Chris Frisella ’85 earned his undergraduate degree in journalism and international studies with a minor in political science at the University of Oregon in 1985. He worked at The Anchorage Times for five years as an editor and chief of copy desk before working for The Register-Guard in Eugene from 1992 to 2018 in various editing roles.
Currently, Frisella is a freelance editor and writer for clients like the California Speech Hearing Association and Luminare Press. He recently took a part-time position as the remote copy chief of The Inlander, Spokane’s alternative weekly newspaper.
Here are the nuggets of wisdom Frisella had to share about entering into and navigating the field of journalism, specifically as an editor.

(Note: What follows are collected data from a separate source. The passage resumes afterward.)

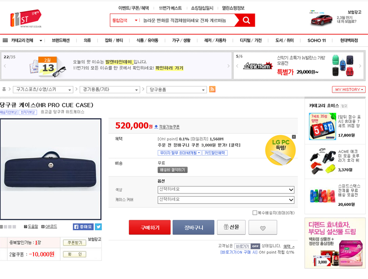
Task: Toggle the 바로가기 OFF switch
Action: [247, 246]
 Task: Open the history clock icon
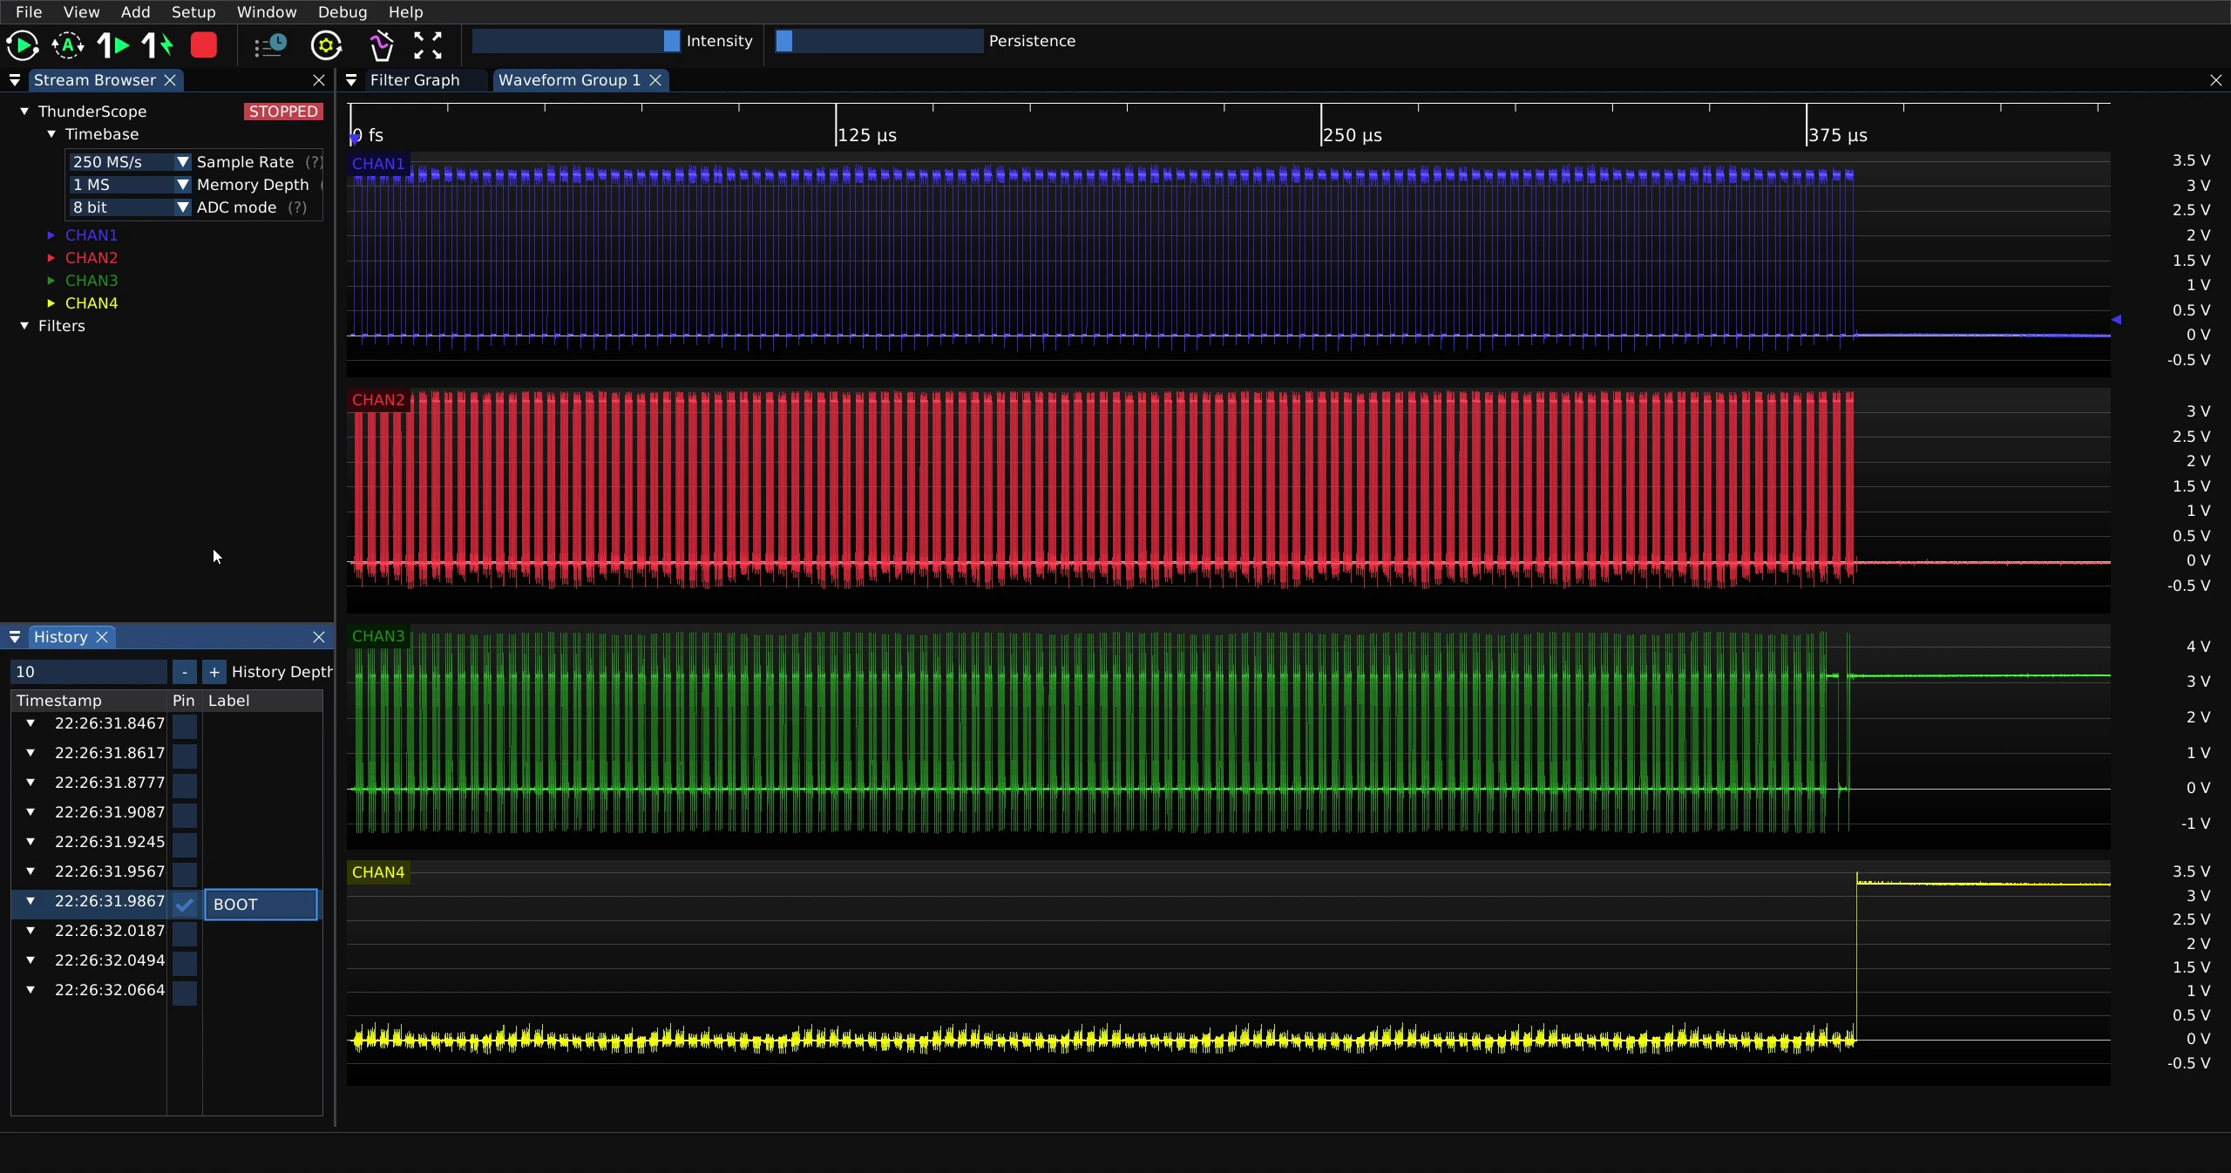[x=270, y=45]
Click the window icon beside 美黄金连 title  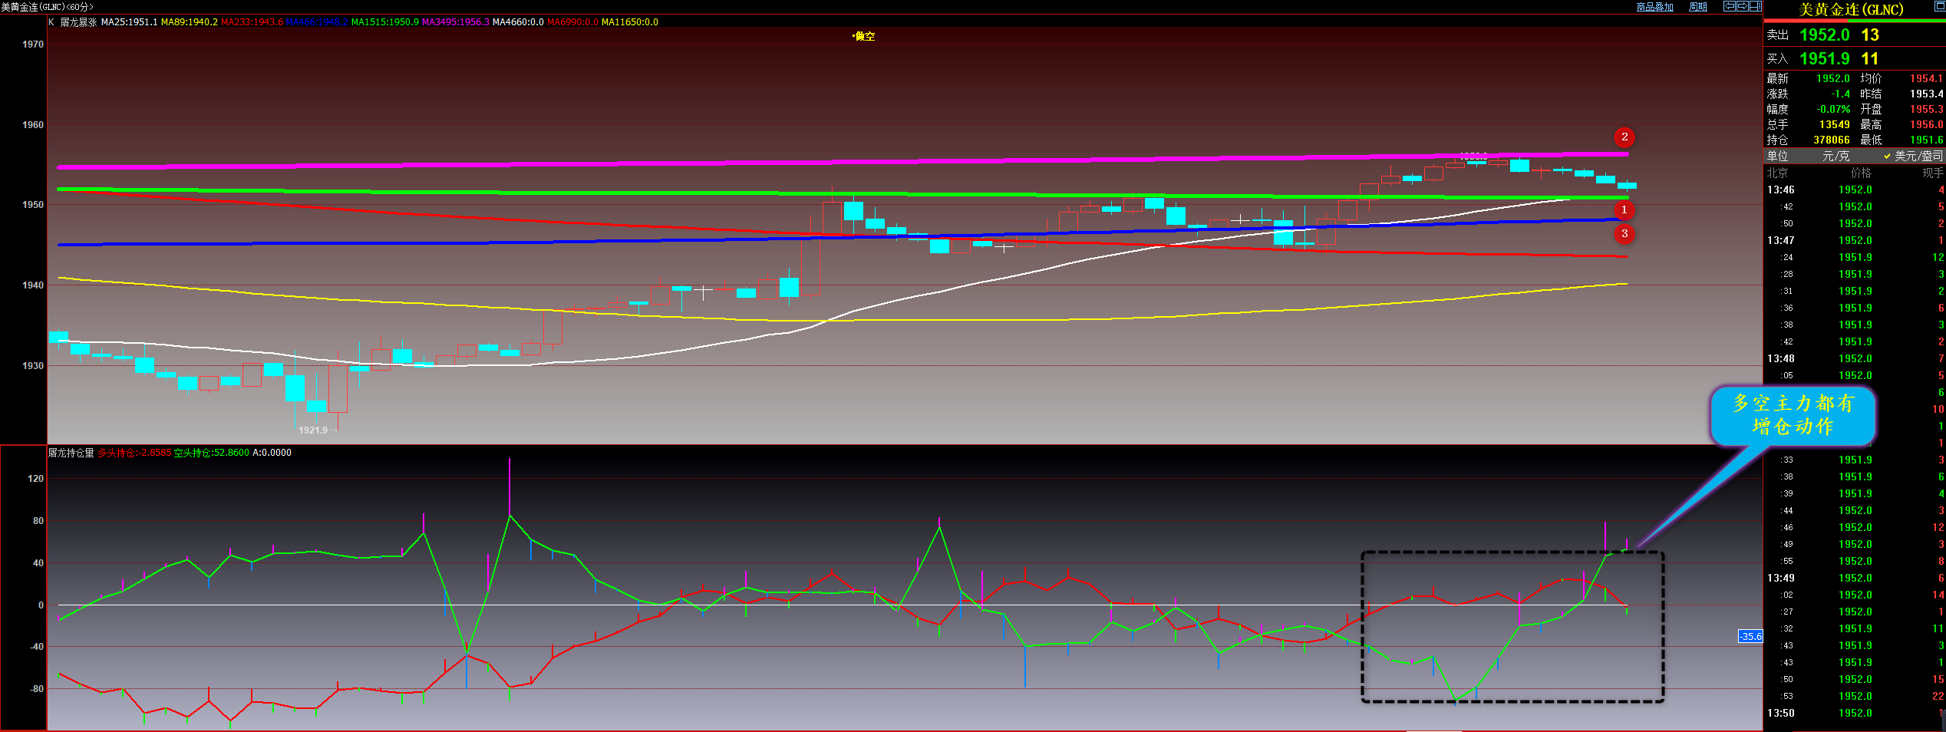(1939, 6)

1: Start building your professional experience ASAP
I didn't get involved with the Daily Emerald newspaper when I was here [in Eugene]. People who were deeply involved with the newspaper back then got a lot of experience, and you had a lot of clips to show when you went on to look for a job. I would have had more options if I had done that.”
2: Get involved in student media and start networking early
I didn't have a great network, and that’s part of it too. If I worked at the Emerald and gotten involved there, I could build a network that way. Nowadays, networking, getting involved with campus publications, whether it's the Emerald or another magazine, can make a difference. Professional organizations like the Society of Professional Journalists and ACES: The Society for Editing also offer great opportunities to expand your network.
3: Use internships to get your foot in the door
When I started, you generally worked at a weekly newspaper and then moved up to a small daily, moved up to a mid-size and maybe a metro again. It’s not at all unheard of to get a couple of good internships and move into a decent size newsroom. A lot of young journalists these days probably never work at a weekly.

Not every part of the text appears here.